To conclude, 1 out of the 300 RNAi-targeted genes had a sensitizing effect on MTS in all four cell lines in the screen, and 6 out of the 300 RNAi-targeted genes had a sensitizing effect on MTS in at least two cell lines. On the other hand, 5 out of the 300 RNAi-targeted genes had an antagonistic effect on MTS in all four cell lines in the screen, and eleven out of the 300 RNAi-targeted genes had an antagonistic effect on MTS in at least two cell lines. Validation studies were able to confirm modifier effects for four genes. The study also strongly demonstrates that a panel of heterogenous cell lines needs to be included in these types of assays, as results can be diametral from one cell line to another.
Lead identification and optimization (LO) process
The LO is more or less identical with the classical drug development process. The process will be adapted on the validated targets and includes assay and model development, followed by a screening phase of selected compound, peptide, antibody, or RNAi libraries to identify a lead structure (Figure 1). Once a lead structure has been identified, optimization processes are started, frequently in parallel for several leads.
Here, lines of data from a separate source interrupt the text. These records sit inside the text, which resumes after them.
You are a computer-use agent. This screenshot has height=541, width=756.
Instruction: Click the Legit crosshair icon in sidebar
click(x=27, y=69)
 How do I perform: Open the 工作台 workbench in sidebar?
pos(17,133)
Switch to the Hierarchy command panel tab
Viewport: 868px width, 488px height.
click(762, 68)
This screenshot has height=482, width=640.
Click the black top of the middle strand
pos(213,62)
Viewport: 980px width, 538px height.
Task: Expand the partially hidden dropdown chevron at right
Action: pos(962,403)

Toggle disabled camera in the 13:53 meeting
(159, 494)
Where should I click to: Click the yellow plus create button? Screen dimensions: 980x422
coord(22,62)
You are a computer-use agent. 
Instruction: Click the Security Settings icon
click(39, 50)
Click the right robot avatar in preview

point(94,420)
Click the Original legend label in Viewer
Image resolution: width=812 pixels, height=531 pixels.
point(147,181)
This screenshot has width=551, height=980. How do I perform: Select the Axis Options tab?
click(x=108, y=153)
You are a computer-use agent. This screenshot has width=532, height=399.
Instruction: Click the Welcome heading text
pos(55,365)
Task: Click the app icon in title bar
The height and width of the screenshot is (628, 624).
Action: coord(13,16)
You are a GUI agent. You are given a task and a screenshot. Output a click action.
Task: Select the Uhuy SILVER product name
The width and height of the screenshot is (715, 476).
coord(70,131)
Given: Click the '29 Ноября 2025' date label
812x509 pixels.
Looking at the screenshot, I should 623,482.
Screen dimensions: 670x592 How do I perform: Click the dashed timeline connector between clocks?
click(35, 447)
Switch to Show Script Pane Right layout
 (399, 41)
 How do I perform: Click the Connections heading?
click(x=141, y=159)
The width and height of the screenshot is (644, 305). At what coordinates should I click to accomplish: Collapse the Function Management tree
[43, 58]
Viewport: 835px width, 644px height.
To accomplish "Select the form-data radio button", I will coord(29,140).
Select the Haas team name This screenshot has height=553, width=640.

As the most difficult part of the targeted drug development, this part can be seen as an extended lead and target discovery phase, addressing the molecular mechanism of action in correlation to optimal pharmacodynamic activity (physiological mechanism of action), optimal pharmacokinetics (PK) [absorption-distribution-metabolism-excretion (ADME)], toxicity, as well as resistance development.
A large number of functions are now involved in this integrated preclinical drug development (IPDD, Figure 5), including functions like medicinal and protein chemistry, cell and structural biology, pharmacology, PK and early toxicology (Tox). Data from the screening, now implemented in large data bases, will be further used for computational modelling.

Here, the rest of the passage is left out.